--- THE PROBLEM ---
Reproduce the records below exactly as shown.

--- MATERIAL TO PROCESS ---
◇ ◇ ◇ ◇
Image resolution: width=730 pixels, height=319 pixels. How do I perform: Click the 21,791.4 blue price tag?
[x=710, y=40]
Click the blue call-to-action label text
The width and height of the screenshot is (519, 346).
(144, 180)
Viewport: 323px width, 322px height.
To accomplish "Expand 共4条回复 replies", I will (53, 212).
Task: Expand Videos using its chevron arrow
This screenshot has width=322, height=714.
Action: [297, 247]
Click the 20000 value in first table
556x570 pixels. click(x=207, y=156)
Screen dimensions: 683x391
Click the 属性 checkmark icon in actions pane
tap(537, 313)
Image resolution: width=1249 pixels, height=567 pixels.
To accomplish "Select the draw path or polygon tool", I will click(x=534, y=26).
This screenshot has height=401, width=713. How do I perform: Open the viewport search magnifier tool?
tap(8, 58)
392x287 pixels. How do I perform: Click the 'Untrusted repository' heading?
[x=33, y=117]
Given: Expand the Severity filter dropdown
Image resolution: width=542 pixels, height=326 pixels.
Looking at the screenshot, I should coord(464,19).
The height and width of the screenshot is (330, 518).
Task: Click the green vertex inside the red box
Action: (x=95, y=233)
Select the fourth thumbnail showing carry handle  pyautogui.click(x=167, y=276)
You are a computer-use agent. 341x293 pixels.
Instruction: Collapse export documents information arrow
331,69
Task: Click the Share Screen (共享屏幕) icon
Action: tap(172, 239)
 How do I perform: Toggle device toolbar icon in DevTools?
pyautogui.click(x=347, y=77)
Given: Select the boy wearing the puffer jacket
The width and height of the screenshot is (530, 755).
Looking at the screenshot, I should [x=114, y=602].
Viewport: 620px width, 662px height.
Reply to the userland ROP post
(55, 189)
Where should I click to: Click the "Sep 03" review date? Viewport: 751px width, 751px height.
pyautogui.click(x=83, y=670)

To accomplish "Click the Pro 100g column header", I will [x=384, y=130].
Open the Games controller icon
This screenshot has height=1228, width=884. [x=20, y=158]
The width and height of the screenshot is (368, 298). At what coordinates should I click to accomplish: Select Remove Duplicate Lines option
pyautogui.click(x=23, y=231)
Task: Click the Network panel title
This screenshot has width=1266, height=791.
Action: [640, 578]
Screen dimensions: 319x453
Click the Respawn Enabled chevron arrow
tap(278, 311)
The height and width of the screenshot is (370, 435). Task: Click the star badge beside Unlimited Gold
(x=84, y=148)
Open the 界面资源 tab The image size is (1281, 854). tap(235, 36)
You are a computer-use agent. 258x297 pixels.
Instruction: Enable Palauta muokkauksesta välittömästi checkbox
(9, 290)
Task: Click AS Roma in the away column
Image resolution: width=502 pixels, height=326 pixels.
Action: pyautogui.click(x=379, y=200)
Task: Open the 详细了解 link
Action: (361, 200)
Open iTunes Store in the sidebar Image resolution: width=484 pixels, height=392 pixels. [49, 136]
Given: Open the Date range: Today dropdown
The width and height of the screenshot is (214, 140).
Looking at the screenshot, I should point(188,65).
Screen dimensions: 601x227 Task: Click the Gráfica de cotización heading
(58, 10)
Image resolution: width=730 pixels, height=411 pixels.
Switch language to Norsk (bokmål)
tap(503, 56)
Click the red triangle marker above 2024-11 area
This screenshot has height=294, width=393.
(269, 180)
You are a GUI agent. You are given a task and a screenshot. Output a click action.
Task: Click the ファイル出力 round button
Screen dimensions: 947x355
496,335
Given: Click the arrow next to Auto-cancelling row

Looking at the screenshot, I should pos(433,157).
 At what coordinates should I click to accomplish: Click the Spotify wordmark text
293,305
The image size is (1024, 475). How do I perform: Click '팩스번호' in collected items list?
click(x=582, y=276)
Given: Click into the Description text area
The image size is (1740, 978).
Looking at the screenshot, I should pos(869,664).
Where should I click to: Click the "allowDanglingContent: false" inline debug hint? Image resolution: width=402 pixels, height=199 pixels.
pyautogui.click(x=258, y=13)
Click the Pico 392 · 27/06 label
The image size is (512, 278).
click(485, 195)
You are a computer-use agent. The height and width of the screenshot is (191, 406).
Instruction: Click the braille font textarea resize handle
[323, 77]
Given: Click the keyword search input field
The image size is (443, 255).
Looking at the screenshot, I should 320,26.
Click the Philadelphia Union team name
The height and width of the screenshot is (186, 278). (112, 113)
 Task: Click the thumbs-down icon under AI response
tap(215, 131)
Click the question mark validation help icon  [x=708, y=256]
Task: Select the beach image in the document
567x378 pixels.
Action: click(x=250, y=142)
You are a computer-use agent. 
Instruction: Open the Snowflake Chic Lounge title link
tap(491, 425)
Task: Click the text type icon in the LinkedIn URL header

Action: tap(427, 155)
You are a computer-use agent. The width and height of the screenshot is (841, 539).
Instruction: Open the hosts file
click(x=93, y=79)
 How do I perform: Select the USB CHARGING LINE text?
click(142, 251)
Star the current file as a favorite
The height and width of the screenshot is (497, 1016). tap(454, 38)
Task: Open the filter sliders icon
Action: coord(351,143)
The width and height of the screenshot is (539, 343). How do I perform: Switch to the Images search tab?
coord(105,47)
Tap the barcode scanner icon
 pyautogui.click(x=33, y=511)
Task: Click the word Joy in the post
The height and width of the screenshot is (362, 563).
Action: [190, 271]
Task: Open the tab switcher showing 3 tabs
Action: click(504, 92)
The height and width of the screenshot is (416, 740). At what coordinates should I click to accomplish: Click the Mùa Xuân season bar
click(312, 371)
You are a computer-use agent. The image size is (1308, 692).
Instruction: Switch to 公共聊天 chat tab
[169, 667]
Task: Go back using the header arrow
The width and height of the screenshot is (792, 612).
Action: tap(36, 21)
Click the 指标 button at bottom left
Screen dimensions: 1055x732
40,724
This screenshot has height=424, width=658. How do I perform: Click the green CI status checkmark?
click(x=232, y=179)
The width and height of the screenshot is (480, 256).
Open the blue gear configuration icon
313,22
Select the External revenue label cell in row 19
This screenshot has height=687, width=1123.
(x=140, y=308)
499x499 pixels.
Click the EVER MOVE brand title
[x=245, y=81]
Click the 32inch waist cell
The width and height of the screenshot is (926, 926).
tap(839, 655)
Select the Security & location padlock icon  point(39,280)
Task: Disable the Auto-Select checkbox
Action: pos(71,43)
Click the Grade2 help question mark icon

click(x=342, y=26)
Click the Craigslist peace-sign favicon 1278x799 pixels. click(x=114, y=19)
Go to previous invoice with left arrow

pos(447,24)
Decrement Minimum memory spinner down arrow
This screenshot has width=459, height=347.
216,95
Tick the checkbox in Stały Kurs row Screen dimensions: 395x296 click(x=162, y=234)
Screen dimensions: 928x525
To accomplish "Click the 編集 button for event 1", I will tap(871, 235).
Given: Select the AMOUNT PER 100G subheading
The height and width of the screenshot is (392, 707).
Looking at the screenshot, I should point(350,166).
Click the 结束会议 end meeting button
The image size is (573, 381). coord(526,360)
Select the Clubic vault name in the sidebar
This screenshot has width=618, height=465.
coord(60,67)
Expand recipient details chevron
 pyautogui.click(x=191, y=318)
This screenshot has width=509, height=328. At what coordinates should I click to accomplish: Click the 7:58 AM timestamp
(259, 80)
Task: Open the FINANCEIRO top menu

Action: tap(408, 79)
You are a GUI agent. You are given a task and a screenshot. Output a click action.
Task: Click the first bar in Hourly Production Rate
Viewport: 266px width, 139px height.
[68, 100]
◇ ◇ ◇ ◇
--- EXPECTED OUTPUT ---
Image resolution: width=730 pixels, height=319 pixels. How do I perform: Click the 21,791.4 blue price tag?
[x=710, y=40]
Click the blue call-to-action label text
The width and height of the screenshot is (519, 346).
(144, 180)
Viewport: 323px width, 322px height.
To accomplish "Expand 共4条回复 replies", I will (53, 212).
Task: Expand Videos using its chevron arrow
This screenshot has width=322, height=714.
Action: [297, 247]
Click the 20000 value in first table
556x570 pixels. click(x=207, y=156)
Screen dimensions: 683x391
Click the 属性 checkmark icon in actions pane
tap(537, 313)
Image resolution: width=1249 pixels, height=567 pixels.
To accomplish "Select the draw path or polygon tool", I will click(x=534, y=26).
This screenshot has height=401, width=713. How do I perform: Open the viewport search magnifier tool?
tap(8, 58)
392x287 pixels. How do I perform: Click the 'Untrusted repository' heading?
[x=33, y=117]
Given: Expand the Severity filter dropdown
Image resolution: width=542 pixels, height=326 pixels.
Looking at the screenshot, I should coord(464,19).
The height and width of the screenshot is (330, 518).
Task: Click the green vertex inside the red box
Action: (x=95, y=233)
Select the fourth thumbnail showing carry handle  pyautogui.click(x=167, y=276)
You are a computer-use agent. 341x293 pixels.
Instruction: Collapse export documents information arrow
331,69
Task: Click the Share Screen (共享屏幕) icon
Action: tap(172, 239)
 How do I perform: Toggle device toolbar icon in DevTools?
pyautogui.click(x=347, y=77)
Given: Select the boy wearing the puffer jacket
The width and height of the screenshot is (530, 755).
Looking at the screenshot, I should [x=114, y=602].
Viewport: 620px width, 662px height.
Reply to the userland ROP post
(55, 189)
Where should I click to: Click the "Sep 03" review date? Viewport: 751px width, 751px height.
pyautogui.click(x=83, y=670)

To accomplish "Click the Pro 100g column header", I will [x=384, y=130].
Open the Games controller icon
This screenshot has height=1228, width=884. [x=20, y=158]
The width and height of the screenshot is (368, 298). At what coordinates should I click to accomplish: Select Remove Duplicate Lines option
pyautogui.click(x=23, y=231)
Task: Click the Network panel title
This screenshot has width=1266, height=791.
Action: [640, 578]
Screen dimensions: 319x453
Click the Respawn Enabled chevron arrow
tap(278, 311)
The height and width of the screenshot is (370, 435). Task: Click the star badge beside Unlimited Gold
(x=84, y=148)
Open the 界面资源 tab The image size is (1281, 854). tap(235, 36)
You are a computer-use agent. 258x297 pixels.
Instruction: Enable Palauta muokkauksesta välittömästi checkbox
(9, 290)
Task: Click AS Roma in the away column
Image resolution: width=502 pixels, height=326 pixels.
Action: pyautogui.click(x=379, y=200)
Task: Open the 详细了解 link
Action: (361, 200)
Open iTunes Store in the sidebar Image resolution: width=484 pixels, height=392 pixels. [49, 136]
Given: Open the Date range: Today dropdown
The width and height of the screenshot is (214, 140).
Looking at the screenshot, I should point(188,65).
Screen dimensions: 601x227 Task: Click the Gráfica de cotización heading
(58, 10)
Image resolution: width=730 pixels, height=411 pixels.
Switch language to Norsk (bokmål)
tap(503, 56)
Click the red triangle marker above 2024-11 area
This screenshot has height=294, width=393.
(269, 180)
You are a GUI agent. You are given a task and a screenshot. Output a click action.
Task: Click the ファイル出力 round button
Screen dimensions: 947x355
496,335
Given: Click the arrow next to Auto-cancelling row

Looking at the screenshot, I should pos(433,157).
 At what coordinates should I click to accomplish: Click the Spotify wordmark text
293,305
The image size is (1024, 475). How do I perform: Click '팩스번호' in collected items list?
click(x=582, y=276)
Given: Click into the Description text area
The image size is (1740, 978).
Looking at the screenshot, I should pos(869,664).
Where should I click to: Click the "allowDanglingContent: false" inline debug hint? Image resolution: width=402 pixels, height=199 pixels.
pyautogui.click(x=258, y=13)
Click the Pico 392 · 27/06 label
The image size is (512, 278).
click(485, 195)
You are a computer-use agent. The height and width of the screenshot is (191, 406).
Instruction: Click the braille font textarea resize handle
[323, 77]
Given: Click the keyword search input field
The image size is (443, 255).
Looking at the screenshot, I should 320,26.
Click the Philadelphia Union team name
The height and width of the screenshot is (186, 278). (112, 113)
 Task: Click the thumbs-down icon under AI response
tap(215, 131)
Click the question mark validation help icon  [x=708, y=256]
Task: Select the beach image in the document
567x378 pixels.
Action: click(x=250, y=142)
You are a computer-use agent. 
Instruction: Open the Snowflake Chic Lounge title link
tap(491, 425)
Task: Click the text type icon in the LinkedIn URL header

Action: tap(427, 155)
You are a computer-use agent. The width and height of the screenshot is (841, 539).
Instruction: Open the hosts file
click(x=93, y=79)
 How do I perform: Select the USB CHARGING LINE text?
click(142, 251)
Star the current file as a favorite
The height and width of the screenshot is (497, 1016). tap(454, 38)
Task: Open the filter sliders icon
Action: coord(351,143)
The width and height of the screenshot is (539, 343). How do I perform: Switch to the Images search tab?
coord(105,47)
Tap the barcode scanner icon
 pyautogui.click(x=33, y=511)
Task: Click the word Joy in the post
The height and width of the screenshot is (362, 563).
Action: [190, 271]
Task: Open the tab switcher showing 3 tabs
Action: click(504, 92)
The height and width of the screenshot is (416, 740). At what coordinates should I click to accomplish: Click the Mùa Xuân season bar
click(312, 371)
You are a computer-use agent. The image size is (1308, 692).
Instruction: Switch to 公共聊天 chat tab
[169, 667]
Task: Go back using the header arrow
The width and height of the screenshot is (792, 612).
Action: tap(36, 21)
Click the 指标 button at bottom left
Screen dimensions: 1055x732
40,724
This screenshot has height=424, width=658. How do I perform: Click the green CI status checkmark?
click(x=232, y=179)
The width and height of the screenshot is (480, 256).
Open the blue gear configuration icon
313,22
Select the External revenue label cell in row 19
This screenshot has height=687, width=1123.
(x=140, y=308)
499x499 pixels.
Click the EVER MOVE brand title
[x=245, y=81]
Click the 32inch waist cell
The width and height of the screenshot is (926, 926).
tap(839, 655)
Select the Security & location padlock icon  point(39,280)
Task: Disable the Auto-Select checkbox
Action: pos(71,43)
Click the Grade2 help question mark icon

click(x=342, y=26)
Click the Craigslist peace-sign favicon 1278x799 pixels. click(x=114, y=19)
Go to previous invoice with left arrow

pos(447,24)
Decrement Minimum memory spinner down arrow
This screenshot has width=459, height=347.
216,95
Tick the checkbox in Stały Kurs row Screen dimensions: 395x296 click(x=162, y=234)
Screen dimensions: 928x525
To accomplish "Click the 編集 button for event 1", I will tap(871, 235).
Given: Select the AMOUNT PER 100G subheading
The height and width of the screenshot is (392, 707).
Looking at the screenshot, I should point(350,166).
Click the 结束会议 end meeting button
The image size is (573, 381). coord(526,360)
Select the Clubic vault name in the sidebar
This screenshot has width=618, height=465.
coord(60,67)
Expand recipient details chevron
 pyautogui.click(x=191, y=318)
This screenshot has width=509, height=328. At what coordinates should I click to accomplish: Click the 7:58 AM timestamp
(259, 80)
Task: Open the FINANCEIRO top menu

Action: tap(408, 79)
You are a GUI agent. You are given a task and a screenshot. Output a click action.
Task: Click the first bar in Hourly Production Rate
Viewport: 266px width, 139px height.
[68, 100]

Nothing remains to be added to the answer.